The Exciting (Well, To Me) Conclusion of the JOR Memo

When we last left the saga of the JOR memo, Roberts had reached the (imho erroneous) conclusion that while executive officers “are subject to subpoena to testify before the United States House of Representatives or a committee thereof in connection with hearings for legislative purposes, the question as to whether the public interest requires them to refuse to answer a question or refuse to produce records in their custody or control is for their determination as a public officer.”

He does not stop there, however.  Instead, he turns to the question “whether by reason of the law creating the Federal Communications Commission and the quasi-legislative and quasi-judicial nature of its functions this agency is an executive agency and whether the officials thereof thus are answerable to the President of the United States or to the Congress.” Relying on Humphrey’s Executor v. United States, 295 U.S. 602 (1935), he found that the FCC “is a quasi-legislative and judicial body and is not part of the executive branch of the Government.” Therefore, he concluded, “it is further my opinion that a member or officer of the Federal Communications Commission is required to answer a subpoena by Congress and to testify or produce records of said agency subject to punishment for contempt if he refuses to do so.”

The logic of Roberts’s position seems to be this.
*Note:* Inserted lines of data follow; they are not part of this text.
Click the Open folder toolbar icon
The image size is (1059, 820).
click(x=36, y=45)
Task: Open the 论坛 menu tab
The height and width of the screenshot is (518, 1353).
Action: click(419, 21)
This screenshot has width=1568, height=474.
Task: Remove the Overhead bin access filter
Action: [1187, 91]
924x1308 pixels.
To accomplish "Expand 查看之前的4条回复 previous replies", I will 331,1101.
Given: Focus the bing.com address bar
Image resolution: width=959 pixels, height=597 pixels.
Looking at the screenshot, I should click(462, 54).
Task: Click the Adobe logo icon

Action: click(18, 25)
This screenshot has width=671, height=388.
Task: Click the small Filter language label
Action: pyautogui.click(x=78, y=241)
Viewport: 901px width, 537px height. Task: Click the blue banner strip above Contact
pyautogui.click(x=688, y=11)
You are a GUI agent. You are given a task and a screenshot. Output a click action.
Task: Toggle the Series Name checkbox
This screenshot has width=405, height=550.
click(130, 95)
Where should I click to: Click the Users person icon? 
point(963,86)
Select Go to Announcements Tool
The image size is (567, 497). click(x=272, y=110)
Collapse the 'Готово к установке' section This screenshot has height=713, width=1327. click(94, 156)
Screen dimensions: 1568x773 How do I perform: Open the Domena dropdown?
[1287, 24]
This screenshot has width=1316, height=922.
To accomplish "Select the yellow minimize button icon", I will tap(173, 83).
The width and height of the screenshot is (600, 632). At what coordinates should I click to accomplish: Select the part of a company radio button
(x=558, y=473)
Because executive agencies are “answerable” to the president alone, Congress may not exercise compulsory subpoena power with respect to them. However, because independent agencies are not “answerable” to the president, but only to Congress, Congress may subpoena them and punish their officers and employees if they fail to comply. While there is a certain internal consistency in this position, it founders on the deficiencies of the original premise, which we have already discussed and need not belabor here.

Perhaps more interesting is the question of why Roberts wrote this memo in the first place. It seems to be addressing a question that would be of interest to the FCC itself or someone at the FCC who had been subpoenaed by the House committee. But the memorandum is written strangely if he was concerned only with the legal obligations of the FCC and its officers. Roberts spends a good deal of the memo arguing that executive officers are exempt from congressional compulsion, yet that point is immaterial to his ultimate resolution of the issue. Moreover, however sincerely Roberts may have held his view, he must have known that this was hardly a settled issue and was one vigorously contested by Congress. If he were simply advising someone at the FCC of their legal obligations, he would have written something like “although there is a strong argument that executive officers cannot be punished for withholding information from Congress on the grounds of the public interest, this argument does not apply to the FCC because _______.” The fact that he was so emphatic in his conclusion regarding executive officers suggests that he may have been writing with the interests of others in mind.